» **TO DO**
In the records below, find the line that contains "Task: Open the YouTube bookmark" and the line that contains "You are a GUI", then retype exactly those two lines and every line between them.

Records from a collection:
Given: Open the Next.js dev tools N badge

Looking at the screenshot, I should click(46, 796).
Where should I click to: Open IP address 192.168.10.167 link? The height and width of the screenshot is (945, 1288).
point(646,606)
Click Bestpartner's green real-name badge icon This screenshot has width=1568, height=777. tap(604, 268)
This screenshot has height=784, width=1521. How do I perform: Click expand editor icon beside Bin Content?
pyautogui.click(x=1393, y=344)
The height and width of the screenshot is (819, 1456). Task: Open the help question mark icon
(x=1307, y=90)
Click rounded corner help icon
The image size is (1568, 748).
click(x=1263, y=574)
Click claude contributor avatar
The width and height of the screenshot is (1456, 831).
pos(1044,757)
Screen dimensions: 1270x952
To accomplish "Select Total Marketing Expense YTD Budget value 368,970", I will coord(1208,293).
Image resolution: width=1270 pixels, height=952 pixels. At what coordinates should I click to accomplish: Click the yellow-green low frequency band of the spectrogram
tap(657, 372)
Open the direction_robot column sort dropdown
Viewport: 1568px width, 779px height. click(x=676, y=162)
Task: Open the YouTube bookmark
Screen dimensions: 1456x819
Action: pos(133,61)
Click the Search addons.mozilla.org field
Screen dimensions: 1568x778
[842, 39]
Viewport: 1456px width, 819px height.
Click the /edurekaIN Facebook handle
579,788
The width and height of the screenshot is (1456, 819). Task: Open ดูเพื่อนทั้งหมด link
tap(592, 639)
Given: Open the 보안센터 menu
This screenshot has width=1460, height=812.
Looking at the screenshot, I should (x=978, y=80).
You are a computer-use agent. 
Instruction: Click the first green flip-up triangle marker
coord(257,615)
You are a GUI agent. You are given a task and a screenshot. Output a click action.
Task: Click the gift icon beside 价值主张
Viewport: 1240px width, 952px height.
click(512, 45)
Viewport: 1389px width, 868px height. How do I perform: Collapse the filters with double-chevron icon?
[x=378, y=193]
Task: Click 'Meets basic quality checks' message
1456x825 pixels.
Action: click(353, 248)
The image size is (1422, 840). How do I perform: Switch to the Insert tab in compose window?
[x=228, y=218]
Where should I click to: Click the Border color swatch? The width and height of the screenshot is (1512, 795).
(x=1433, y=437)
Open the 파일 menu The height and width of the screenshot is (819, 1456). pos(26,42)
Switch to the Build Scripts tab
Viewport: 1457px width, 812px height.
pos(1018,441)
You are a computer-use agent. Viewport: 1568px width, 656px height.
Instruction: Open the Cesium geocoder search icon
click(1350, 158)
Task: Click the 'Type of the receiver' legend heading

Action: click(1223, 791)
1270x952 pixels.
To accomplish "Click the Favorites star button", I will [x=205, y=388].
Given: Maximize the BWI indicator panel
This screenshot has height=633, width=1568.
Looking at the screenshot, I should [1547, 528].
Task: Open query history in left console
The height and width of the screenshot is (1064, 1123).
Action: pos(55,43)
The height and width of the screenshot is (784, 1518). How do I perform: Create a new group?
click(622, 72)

» **TASK ANSWER**
Task: Open the YouTube bookmark
Screen dimensions: 1456x819
Action: pos(133,61)
Click the Search addons.mozilla.org field
Screen dimensions: 1568x778
[842, 39]
Viewport: 1456px width, 819px height.
Click the /edurekaIN Facebook handle
579,788
The width and height of the screenshot is (1456, 819). Task: Open ดูเพื่อนทั้งหมด link
tap(592, 639)
Given: Open the 보안센터 menu
This screenshot has width=1460, height=812.
Looking at the screenshot, I should (x=978, y=80).
You are a computer-use agent. 
Instruction: Click the first green flip-up triangle marker
coord(257,615)
You are a GUI agent. You are given a task and a screenshot. Output a click action.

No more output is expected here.